Lindley performed in the school’s previous production of Shakespeare, Macbeth and says Dream is a good play for newcomers to the genre to start out with.
It doesn’t hurt that the Belmont production is set during the “Summer of Love” in 1969, either, says fellow cast member and Grade 12 student Ai Horton, who plays Hermia, another Athenian involved in romantic hijinks.
“Having it not be in ancient Greece and be more modern makes it more approachable,” she says.
But don’t come expecting to hear “hey man” and “groovy” coming from the stage inside Belmont’s cozy drama room. The dialogue remains true to the original Old-English style the play was written in.
That might trip up many people – it’s like a foreign language all its own – but Grade 12 actor Quinn McKechnie, who plays the Athenian Lysander, says he hasn’t had much problem with it. And one shouldn’t forget that high school English classes are virtually all about Shakespeare.
“The language has a rhythm to it, so it’s a little easier to memorize,” McKechnie says. “And compared to Macbeth, this one is much lighter.”
Horton says Midsummer Night’s Dream is the first Shakespeare comedy she’s been exposed to, a scenario that has been a refreshing change.
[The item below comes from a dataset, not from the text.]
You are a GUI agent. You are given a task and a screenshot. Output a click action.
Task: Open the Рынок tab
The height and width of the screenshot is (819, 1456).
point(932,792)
During rehearsals, she has had a hard time not laughing at some points at the physical comedy. She figures that humour will transfer to the audience. “If we’re still laughing at a line after 30 times going over it,” she says, then others will, too.
The play’s director, Belmont drama teacher Melissa Young, echoes the statement that this production of Dream will offer people not familiar with Shakespeare a good introduction to his works.
“The acting is superb, and there’s lots of songs and dance – it’s a lot of fun,” she says.
Performances run at 7 p.m. on Jan. 21, 22 and 23 in the Belmont drama room, near the north end of the school. Admission is by donation and seating is limited. Arriving half an hour before showtime is recommended to ensure you get a seat.